Octavio Paz (1914 – 1998) : Source
Source
Parle laisse tomber une parole
Bonjour j'ai dormi tout l'hiver et maintenant je me réveille
Parle
Une pirogue glisse vers la lumière
Une parole légère avance à pleines voiles
Le jour a la forme d'un fleuve
Sur ses rives brillent les plumes de tes chants
Douceur de l'eau dans l'herbe endormie
Eau claire voyelles à boire
Voyelles pour garnir un front des chevilles
Parle
Touche la cime d'un silence heureux
Et puis ouvre les ailes parle sans cesse
Passe un visage oublié
Tu passes toi-même allure de vent dans un champ de maïs
L'enfance avec ses flèches son idole son figuier
Romps les amarres passe avec la tour et le jardin
Passent futur et passé
heures déjà vécues heures qu'il reste à tuer
Passent des éclairs portant dans leur bec des lambeaux de temps encore vivant
Volées de comètes qui se perdent sous mon front
Parle
Mouille les lèvres dans la pierre qui jaillit inépuisable
Plonge tes bras blancs dans l'eau pleine de lourdes prophéties imminentes
*
Un jour se perd
Dans le ciel fait à la hâte
La lumière ne laisse pas de trace dans la neige
Un jour se perd
Ouvrir et fermer les portes
La graine du soleil s’ouvre sans bruit
Un jour commence
Le brouillard grimpe la colline
Un homme descend la rivière
Ils se rencontrent dans tes yeux
Et toi tu te perds dans le jour
Chantant dans le feuillage de la lumière
Tintent les cloches au loin
Chaque appel est une vague
Chaque vague ensevelit à jamais
Un geste un mot la lumière contre le nuage
Tu ris et te peignes distraite
Un jour commence à tes pieds
Cheveux mains blancheur ne sont pas des noms
Pour ces cheveux cette main cette blancheur
Ce qui est visible et palpable l’extérieur
Ce qui est intérieur et sans nom
 tâtons se cherchent en nous
Suivent la marche du langage
Passent le pont que leur tend cette image
Comme la lumière entre les doigts ils glissent
Comme toi-même entre mes mains
Comme ta main avec mes mains ils s’entrelacent
Un jour se lève avec ces mots
Lumière qui mûrit jusqu’à devenir corps
Ombre de ton corps lumière de ton ombre
Maille de chaleur peau de ta lumière
Un jour commence dans ta bouche
Le jour qui se perd dans nos yeux
Le jour qui s’ouvre sur notre nuit
*
Comme les pierres du Commencement
Comme le commencement de la Pierre
Comme au Commencement pierre contre pierre
Les fastes de la nuit :
Le poème encore sans visage
Le bois qui est encore sans arbres
Les chants encore sans nom
Mais à pas de léopard déjà c’est l’irruption de la lumière
Et la parole se lève ondule tombe
Et c’est une grande blessure un silence sans tache.
*
Même si la neige tombe en grappes mûres
Personne ne secoue de branches là-haut
L’arbre de la lumière ne donne pas de fruits de neige
Même si la neige se disperse en pollen
Il n’y a pas de semailles de neige
Pas d’oranges de neige pas d’œillets
Il n’y a ni comètes ni soleils de neige
Si même elle vole en bande il n’y a pas d’oiseaux de neige
Dans la paume du soleil elle brille un instant et tombe
A peine a-t-elle un corps à peine un poids un nom
Et déjà elle recouvre tout de son corps de neige
De son poids de lumière et de son nom sans ombre
Traduit de l’espagnol par Jean-Clarence Lambert
in, Octavio Paz : « Liberté sur parole »
Editions Gallimard, 1966
Du même auteur :
L’avant du commencement /Antes del Comienzo (17/01/2015)
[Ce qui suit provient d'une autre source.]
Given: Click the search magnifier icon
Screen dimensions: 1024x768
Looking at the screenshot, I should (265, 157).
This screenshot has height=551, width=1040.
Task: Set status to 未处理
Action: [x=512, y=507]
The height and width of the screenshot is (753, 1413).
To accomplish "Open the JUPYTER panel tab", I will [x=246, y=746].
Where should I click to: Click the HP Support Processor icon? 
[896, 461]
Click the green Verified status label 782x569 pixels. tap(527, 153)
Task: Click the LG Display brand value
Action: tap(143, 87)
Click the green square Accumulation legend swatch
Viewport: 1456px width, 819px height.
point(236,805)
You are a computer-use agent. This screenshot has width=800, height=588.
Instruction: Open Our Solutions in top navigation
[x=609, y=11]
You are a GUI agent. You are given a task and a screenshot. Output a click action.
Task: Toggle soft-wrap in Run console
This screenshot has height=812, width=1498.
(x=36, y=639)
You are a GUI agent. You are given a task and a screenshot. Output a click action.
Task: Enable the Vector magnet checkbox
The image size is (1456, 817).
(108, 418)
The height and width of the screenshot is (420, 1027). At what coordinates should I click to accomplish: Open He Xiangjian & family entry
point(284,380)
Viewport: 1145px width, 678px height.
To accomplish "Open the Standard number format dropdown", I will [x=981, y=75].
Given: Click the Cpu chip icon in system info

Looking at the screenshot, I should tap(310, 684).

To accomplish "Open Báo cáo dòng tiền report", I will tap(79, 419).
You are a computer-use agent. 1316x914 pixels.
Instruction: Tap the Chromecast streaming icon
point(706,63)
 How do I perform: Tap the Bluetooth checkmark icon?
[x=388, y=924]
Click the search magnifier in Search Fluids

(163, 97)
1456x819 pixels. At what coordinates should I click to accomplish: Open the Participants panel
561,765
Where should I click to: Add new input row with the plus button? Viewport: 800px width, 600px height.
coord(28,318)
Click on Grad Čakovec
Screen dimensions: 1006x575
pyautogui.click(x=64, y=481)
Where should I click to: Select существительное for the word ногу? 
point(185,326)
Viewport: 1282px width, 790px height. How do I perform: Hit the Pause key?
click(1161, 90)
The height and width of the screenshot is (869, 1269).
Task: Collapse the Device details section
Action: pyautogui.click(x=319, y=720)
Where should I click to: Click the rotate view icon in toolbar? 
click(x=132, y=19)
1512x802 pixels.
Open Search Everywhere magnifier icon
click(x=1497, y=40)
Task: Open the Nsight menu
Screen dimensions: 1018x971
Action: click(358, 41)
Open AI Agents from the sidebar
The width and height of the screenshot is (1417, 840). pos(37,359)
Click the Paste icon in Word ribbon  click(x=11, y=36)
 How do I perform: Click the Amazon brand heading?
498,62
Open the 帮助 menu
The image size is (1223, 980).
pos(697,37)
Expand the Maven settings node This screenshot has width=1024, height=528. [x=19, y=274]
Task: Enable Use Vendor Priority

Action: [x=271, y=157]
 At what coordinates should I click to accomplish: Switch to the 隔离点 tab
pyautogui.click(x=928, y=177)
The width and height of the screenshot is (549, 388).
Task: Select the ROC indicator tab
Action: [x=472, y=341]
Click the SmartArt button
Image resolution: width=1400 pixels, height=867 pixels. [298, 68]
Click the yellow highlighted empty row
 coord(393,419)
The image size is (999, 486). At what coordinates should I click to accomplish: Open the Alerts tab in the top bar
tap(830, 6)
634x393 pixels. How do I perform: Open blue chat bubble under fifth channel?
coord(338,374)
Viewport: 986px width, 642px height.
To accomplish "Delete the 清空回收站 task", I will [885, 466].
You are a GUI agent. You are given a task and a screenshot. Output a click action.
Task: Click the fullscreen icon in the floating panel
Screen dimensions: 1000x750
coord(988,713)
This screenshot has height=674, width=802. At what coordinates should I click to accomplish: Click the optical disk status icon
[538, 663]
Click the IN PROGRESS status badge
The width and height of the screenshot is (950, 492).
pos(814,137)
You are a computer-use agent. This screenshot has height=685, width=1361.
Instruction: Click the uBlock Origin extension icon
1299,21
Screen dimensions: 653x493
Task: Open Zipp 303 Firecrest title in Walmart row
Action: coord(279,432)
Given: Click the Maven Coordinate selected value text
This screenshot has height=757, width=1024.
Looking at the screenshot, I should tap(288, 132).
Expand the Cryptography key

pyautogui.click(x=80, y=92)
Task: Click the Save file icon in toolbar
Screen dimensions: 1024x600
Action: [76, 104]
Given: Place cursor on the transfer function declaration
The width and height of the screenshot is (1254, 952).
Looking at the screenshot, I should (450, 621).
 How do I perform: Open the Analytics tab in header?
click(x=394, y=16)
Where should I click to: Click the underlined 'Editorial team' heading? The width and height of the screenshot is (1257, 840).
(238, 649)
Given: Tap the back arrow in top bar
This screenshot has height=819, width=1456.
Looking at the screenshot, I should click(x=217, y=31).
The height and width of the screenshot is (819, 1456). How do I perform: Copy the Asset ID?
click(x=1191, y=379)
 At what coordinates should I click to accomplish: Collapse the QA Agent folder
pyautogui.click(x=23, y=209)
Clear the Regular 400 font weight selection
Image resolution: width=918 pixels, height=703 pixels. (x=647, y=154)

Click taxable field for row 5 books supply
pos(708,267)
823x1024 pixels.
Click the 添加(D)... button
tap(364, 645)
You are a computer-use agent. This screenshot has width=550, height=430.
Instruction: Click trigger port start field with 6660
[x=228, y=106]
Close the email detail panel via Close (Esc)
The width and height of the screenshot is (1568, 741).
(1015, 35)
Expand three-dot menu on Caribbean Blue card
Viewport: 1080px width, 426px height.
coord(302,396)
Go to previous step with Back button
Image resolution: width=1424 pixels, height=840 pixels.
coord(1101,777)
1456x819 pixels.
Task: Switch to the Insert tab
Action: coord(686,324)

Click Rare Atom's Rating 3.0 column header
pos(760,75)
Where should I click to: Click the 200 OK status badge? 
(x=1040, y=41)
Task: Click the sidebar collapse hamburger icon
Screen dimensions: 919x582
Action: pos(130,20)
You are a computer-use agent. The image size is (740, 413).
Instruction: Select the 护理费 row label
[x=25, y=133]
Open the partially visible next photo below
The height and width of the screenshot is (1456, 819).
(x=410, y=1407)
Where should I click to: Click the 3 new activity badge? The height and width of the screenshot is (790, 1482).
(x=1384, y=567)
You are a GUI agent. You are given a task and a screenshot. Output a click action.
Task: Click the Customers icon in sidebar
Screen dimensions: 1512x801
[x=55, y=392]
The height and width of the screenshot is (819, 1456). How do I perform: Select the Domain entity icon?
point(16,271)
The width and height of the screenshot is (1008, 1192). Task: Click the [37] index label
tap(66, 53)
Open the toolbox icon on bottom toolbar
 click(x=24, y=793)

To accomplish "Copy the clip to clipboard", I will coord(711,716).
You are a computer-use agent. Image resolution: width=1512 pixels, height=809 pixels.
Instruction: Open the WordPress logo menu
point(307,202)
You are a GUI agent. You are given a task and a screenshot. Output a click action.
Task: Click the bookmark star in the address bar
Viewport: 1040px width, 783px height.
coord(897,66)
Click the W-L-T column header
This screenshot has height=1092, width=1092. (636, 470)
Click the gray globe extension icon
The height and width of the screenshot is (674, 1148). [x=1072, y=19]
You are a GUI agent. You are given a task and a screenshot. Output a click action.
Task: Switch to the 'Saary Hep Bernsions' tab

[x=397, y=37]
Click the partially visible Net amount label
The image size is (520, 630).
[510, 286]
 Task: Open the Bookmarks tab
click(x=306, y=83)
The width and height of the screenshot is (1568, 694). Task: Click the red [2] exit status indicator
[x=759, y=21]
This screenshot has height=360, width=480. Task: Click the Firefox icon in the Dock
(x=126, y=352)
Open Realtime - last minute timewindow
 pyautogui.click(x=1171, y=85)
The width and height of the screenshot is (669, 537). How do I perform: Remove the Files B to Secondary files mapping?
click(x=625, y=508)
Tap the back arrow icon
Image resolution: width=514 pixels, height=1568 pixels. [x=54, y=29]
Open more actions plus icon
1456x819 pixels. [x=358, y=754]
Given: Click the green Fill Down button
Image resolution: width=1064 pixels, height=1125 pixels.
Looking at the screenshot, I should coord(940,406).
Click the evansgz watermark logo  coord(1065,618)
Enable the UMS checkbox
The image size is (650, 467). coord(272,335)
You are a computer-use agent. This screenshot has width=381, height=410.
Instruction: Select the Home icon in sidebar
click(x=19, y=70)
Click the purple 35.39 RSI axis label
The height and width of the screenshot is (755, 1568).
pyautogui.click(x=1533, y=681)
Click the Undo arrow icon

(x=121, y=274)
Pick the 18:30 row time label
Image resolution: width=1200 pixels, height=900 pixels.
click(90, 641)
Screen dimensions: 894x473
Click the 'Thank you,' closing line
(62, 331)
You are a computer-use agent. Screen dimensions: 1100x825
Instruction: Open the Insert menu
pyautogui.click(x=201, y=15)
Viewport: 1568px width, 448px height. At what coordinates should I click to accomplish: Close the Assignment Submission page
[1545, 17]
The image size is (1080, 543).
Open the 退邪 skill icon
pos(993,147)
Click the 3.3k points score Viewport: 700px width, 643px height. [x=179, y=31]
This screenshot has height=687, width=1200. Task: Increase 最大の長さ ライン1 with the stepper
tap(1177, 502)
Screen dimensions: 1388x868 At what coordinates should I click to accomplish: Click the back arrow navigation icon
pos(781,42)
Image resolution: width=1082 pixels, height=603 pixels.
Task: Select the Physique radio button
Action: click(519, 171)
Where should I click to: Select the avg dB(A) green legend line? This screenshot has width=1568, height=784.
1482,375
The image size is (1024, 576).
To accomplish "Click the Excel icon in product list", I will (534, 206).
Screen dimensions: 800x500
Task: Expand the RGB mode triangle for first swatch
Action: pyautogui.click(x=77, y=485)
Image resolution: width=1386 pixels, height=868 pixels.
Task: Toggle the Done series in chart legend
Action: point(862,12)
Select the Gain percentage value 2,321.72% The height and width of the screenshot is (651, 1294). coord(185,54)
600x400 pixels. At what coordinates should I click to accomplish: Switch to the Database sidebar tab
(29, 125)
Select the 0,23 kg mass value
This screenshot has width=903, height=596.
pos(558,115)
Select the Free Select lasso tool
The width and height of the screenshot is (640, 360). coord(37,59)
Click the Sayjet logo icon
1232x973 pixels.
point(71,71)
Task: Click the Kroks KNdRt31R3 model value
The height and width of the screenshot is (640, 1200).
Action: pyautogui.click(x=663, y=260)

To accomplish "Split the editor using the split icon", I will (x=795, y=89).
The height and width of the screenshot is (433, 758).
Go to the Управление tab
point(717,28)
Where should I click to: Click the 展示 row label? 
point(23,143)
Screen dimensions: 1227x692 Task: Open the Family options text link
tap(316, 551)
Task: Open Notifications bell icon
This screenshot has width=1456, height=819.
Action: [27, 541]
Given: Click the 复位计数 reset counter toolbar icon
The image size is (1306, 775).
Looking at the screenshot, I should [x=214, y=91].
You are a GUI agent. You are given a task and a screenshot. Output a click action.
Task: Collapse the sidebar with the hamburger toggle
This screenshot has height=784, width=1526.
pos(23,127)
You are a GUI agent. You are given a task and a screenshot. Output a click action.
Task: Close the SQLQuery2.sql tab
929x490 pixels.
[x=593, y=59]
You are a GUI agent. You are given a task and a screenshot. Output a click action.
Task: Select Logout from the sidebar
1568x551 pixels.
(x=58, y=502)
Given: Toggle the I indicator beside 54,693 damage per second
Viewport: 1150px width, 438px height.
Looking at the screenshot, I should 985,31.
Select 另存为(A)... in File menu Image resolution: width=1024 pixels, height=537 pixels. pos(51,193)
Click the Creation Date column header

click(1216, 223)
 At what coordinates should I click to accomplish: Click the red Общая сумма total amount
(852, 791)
Pierres de soleil / Piedra de sol (17/02/2016)
Hymne parmi les ruines / Himno entre ruinas (10/02/2017)
La fille et le printemps / Primavera y muchacha (10/02/2019)
Elégie ininterrompue / Elegía interrumpida (10/02/2020)
Mise au net / Pasado en claro (10/02/2021)
Le temps même / El mismo tiempo (10/02/2022)
La vie tout simplement / La vida sencilla (10/02/2023)
Réponse et réconciliation / Respuesta y reconciliación (12/02/2024)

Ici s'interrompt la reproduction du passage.